The accusation is ‘plagiarism’. Dylan has painted from photographs which are not his own but which he has, apparently, downloaded from a photographer’s website. Now, Dylan has form. He comes from the folk tradition, where songs are ‘shared’. He has frequently incorporated other people’s lines into his own songs, invariably without attribution, although given the academic scrutiny to which each new Bob album is subjected, the connections are usually in the public domain within a couple of days.
In the past, one has justified this habit with a flip reference to Eliot (‘talent borrows, genius steals’) and an understanding that Bob is making something more of the original. But it is becoming more prevalent in Bob’s later work and, in the case of the recent paintings, I don’t see the point: nothing was delivered. Except a load more canvases to the Gargosian gallery.
It is shoddy and it is lazy. I’m not angry, Bob; I’m disappointed.
The case of Peter Mayle is less clear. The parallels between the two books are obvious, but I’m not sure that they are even conscious, never mind deliberate. Having now read Perfume from Provence, of which I had not previously been aware, it seems to me that Lady Fortescue’s delightful tales of her life in France between the wars, her engagement with the village, and her relationships with macons and plombiers are themselves stereotypical.
The resemblances between Fortescue and Mayle, more than fifty years apart, are significant in that they demonstrate the un-changing nature of ex-patriot life in the south. We have the same pre-occupations and inconveniences, the same romantic idealism and experiences.
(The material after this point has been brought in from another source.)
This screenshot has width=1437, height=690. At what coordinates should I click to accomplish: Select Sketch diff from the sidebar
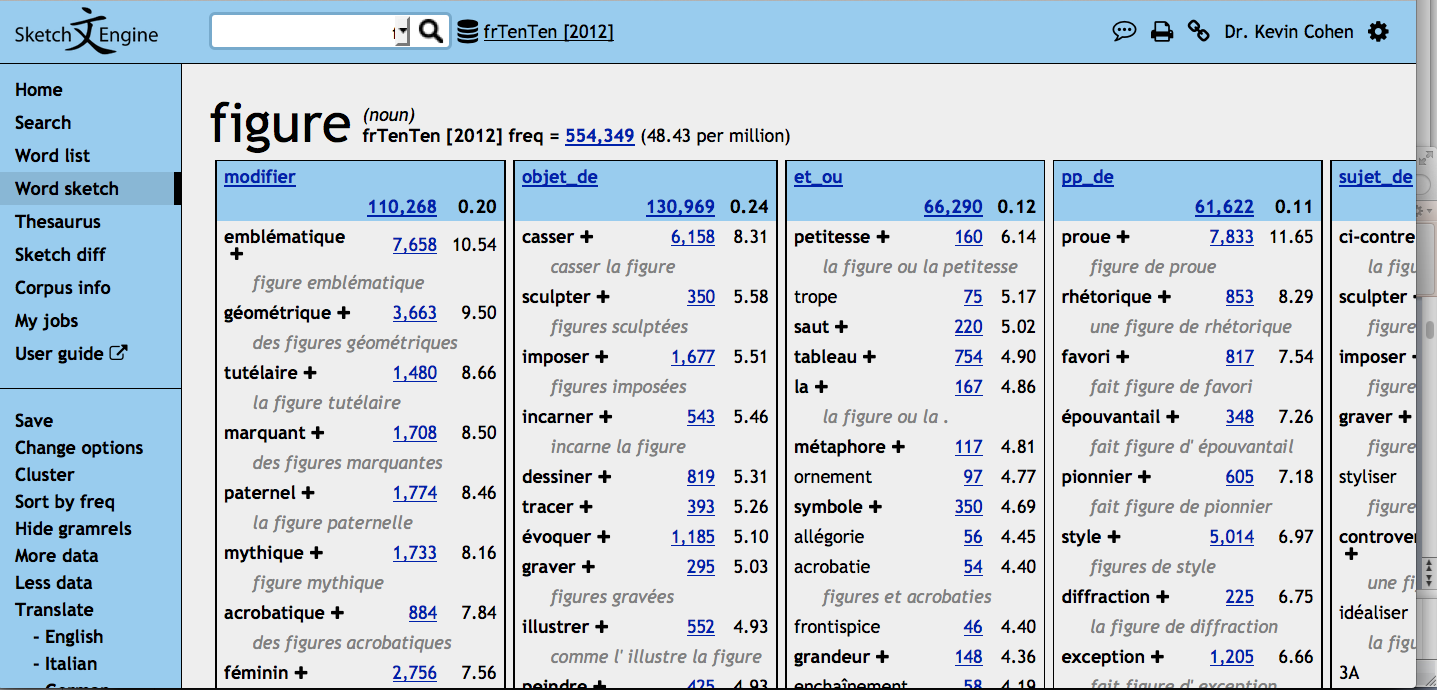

I know this because, in these blogs, I have not mentioned a continuing feature of this summer: the need to get our central heating working before the weather breaks. Had this concern not been a central motif of Mayle’s book and, I now discover, an equally prominent topic in Lady Fortescue’s, I would have regaled you with stories of an infinite number of trips to an unprepossessing zone industrielle in Nîmes to exchange one circulateur for another, to find a differently-sized washer, to thumb through photo-copied lists of parts required by one boiler or another, to source an adapter kit. Claud, the warehouseman, and I are now firm friends and he has agreed that, in fact, he cannot help. And the (refund) cheque is in the post.
I haven’t written about this because it is too close to Peter Mayle’s story. But had I done so, it wouldn’t have been because I was plagiarising. It would have been because, in this respect at least, we were living parallel lives.
The same, but different.
Today’s listening: Bert Jansch. RIP.